The correctness of considering ice cube as one word is shown by the fact that in other languages it is one word. In German it’s a compound word (like icecube), but in French it is one word (glaçon) that is not composed of two parts. Glaçon is derived from the word for ice but it has nothing to do with cubes.

When translating or interpreting the Bible, we can’t pull phrases like “ice cube” apart to determine their meaning. In fact, we should be a bit sceptical when preachers make a big deal of subjecting words and phrases to great scutiny especially when the result is a novel interpretation. God spoke to us in ordinary language which is subject to ordinary understanding. So don’t think you need deep scrutiny of words to understand. Or you might be like someone convinced by fancy reasoning that my sister’s refrigerator doesn’t make ice cubes. Or that a quarantine is not a real quarantine unless it last 40 days.

Interpretation without communication


Way back in 1982, I knew a missionary in Abidjan. At one time, he had just returned from a trip to another city in the country where he had preached at a church. I asked him how it went. He laughed and told me that he had preached in French and the church supplied an interpreter to translate him into the local language. After the service, the interpreter told him:

God really helped me to translate you, because I didn’t understand anything you said!

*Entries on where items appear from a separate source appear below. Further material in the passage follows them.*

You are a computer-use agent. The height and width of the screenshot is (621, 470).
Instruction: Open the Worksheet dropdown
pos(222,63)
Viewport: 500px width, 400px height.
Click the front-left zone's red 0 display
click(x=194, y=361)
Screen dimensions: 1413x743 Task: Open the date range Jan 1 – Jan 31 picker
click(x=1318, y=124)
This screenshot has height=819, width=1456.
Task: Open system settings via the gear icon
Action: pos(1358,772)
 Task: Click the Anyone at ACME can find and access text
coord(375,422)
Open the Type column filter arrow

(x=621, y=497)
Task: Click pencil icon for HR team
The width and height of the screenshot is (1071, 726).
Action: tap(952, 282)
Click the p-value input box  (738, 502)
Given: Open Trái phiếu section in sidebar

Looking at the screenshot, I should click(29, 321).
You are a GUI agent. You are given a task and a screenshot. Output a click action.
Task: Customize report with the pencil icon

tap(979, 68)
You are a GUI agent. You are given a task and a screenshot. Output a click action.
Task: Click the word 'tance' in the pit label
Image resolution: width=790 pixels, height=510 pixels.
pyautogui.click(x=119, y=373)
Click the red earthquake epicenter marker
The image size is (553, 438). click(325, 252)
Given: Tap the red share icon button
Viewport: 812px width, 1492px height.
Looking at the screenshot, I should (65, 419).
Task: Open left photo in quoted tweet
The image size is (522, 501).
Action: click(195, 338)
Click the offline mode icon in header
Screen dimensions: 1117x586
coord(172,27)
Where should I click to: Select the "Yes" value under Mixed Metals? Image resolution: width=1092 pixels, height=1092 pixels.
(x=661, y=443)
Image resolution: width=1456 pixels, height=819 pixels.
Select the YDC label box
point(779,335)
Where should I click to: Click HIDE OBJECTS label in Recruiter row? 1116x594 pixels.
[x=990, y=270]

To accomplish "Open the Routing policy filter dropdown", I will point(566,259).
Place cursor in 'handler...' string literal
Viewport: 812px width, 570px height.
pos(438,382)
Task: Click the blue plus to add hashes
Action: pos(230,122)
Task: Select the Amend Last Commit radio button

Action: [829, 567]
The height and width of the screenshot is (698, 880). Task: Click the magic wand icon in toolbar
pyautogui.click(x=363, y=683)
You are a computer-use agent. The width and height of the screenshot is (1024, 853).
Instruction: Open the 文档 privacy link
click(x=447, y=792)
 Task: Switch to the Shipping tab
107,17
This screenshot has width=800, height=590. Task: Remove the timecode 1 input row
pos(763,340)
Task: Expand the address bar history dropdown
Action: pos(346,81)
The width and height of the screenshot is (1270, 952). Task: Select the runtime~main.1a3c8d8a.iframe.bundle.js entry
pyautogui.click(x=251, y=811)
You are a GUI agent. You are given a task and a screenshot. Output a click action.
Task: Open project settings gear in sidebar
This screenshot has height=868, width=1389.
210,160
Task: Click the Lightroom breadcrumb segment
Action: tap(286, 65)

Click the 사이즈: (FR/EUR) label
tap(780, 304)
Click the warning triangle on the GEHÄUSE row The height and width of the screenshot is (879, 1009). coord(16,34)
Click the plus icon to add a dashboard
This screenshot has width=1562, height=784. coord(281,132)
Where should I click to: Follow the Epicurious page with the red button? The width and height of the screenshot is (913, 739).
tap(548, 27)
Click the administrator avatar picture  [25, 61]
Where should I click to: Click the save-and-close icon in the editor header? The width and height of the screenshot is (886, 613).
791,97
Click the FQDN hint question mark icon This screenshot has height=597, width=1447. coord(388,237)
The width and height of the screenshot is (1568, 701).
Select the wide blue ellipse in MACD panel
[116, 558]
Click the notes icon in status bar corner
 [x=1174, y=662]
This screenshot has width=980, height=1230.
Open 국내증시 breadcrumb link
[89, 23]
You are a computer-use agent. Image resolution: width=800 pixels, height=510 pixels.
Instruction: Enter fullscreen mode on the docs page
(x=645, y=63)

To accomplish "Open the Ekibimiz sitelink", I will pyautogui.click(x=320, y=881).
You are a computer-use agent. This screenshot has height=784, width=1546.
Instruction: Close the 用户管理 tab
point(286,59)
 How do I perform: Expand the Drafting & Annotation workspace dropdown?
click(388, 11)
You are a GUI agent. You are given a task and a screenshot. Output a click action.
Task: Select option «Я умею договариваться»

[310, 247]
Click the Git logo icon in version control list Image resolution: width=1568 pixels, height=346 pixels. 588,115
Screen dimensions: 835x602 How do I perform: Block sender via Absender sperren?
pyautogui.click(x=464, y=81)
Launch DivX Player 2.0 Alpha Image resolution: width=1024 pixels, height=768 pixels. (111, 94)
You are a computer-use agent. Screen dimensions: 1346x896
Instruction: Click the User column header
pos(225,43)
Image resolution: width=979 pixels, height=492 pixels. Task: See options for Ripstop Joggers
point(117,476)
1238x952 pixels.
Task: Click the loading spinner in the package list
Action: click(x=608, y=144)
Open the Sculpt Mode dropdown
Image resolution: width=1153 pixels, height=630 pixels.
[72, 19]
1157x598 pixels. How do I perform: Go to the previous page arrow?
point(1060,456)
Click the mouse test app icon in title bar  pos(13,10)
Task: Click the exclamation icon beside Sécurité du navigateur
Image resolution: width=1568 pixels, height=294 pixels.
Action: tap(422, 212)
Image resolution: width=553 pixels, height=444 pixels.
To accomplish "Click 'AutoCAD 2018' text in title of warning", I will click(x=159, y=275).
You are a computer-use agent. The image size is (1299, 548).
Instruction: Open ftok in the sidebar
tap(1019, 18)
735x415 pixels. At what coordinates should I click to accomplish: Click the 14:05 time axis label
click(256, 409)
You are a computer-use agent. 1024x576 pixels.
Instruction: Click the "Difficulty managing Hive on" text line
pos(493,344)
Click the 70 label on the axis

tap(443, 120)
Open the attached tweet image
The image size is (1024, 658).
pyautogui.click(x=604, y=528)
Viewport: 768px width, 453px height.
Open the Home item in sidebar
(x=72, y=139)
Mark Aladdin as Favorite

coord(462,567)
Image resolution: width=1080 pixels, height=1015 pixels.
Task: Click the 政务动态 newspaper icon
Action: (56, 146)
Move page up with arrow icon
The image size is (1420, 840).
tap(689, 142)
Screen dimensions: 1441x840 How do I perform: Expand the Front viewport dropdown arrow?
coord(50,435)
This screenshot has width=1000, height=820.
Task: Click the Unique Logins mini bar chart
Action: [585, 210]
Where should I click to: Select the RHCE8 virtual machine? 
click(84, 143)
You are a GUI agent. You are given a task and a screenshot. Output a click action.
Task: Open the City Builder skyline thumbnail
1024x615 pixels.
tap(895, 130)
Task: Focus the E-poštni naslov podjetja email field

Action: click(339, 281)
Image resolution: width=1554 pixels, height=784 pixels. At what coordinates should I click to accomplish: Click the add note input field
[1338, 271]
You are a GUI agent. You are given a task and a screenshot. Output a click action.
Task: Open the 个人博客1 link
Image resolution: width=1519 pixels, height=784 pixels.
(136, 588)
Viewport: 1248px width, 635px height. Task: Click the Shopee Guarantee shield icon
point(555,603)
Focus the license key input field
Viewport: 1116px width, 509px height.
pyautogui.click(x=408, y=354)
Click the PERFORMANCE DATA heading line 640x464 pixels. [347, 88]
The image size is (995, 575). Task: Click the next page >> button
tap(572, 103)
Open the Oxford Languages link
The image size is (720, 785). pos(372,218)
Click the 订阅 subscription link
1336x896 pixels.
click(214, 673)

It appears to me that missionaries and African church leaders sometimes assume that as long as a person speaks both languages, he or she can be an interpreter. The business and diplomatic worlds know better.

In Africa, it is not uncommon that educated people speak their local language and the official language (French, English or Portuguese depending on the country), but have never actually read the Bible in their language. They may not know the names of the books of the Bible in their language, or how to say “Holy Spirit” or other key words in their language. They know all that in the official language, but not in their own. As most interpretation goes from the official language to the local language, you can imagine the kind of disaster than can occur if such a person is asked to translate a sermon or evangelistic message. Then there are can be other problems. The person speaking might speak too fast, or have an accent the interpreter isn’t used to.

I have sat through church services that were both well-interpreted and inadequately interpreted. Usually I understand the language of the speaker, but not the language into which the message is being interpreted. But it is still clear that the interpretation is lacking. For example, the person speaking may say something that elicits a strong response from the members of audience who speak his language, but when that is interpreted into the other language, no one reacts. Or perhaps the person speaking is telling a longish story that it is building to a climax. At the climax, the same thing happens – no audience response to the interpretation. This is more marked in churches where it is usual for listeners to verbally interact with the preacher during the sermon. When only those who understand the speaker’s language are interacting, something is wrong with the interpretation.

Few Bible schools or theological seminaries offer courses in interpretation or translation, even though their graduates will end up doing that from time to time all their lives. Their graduates will also be responsible for selecting members of their congregations to interpret, which they will do, most often without given them any instruction or training. How can they? They never got any themselves!

Fortunately, a number of Bible schools and seminaries in Africa have notice these problems and started to address them. They may require that pastoral students to study the key Bible terms in their own languages, or require them to write a synopsis of their thesis or key papers in their own language. One requires post-graduate students to give a summary of their thesis in their language at graduation when friends and family from their language are present.

Others, however, are still putting great effort into having their students understand the Bible but little helping them clearly communicate that to others. Some never even mention language to their students even in countries with many, many languages.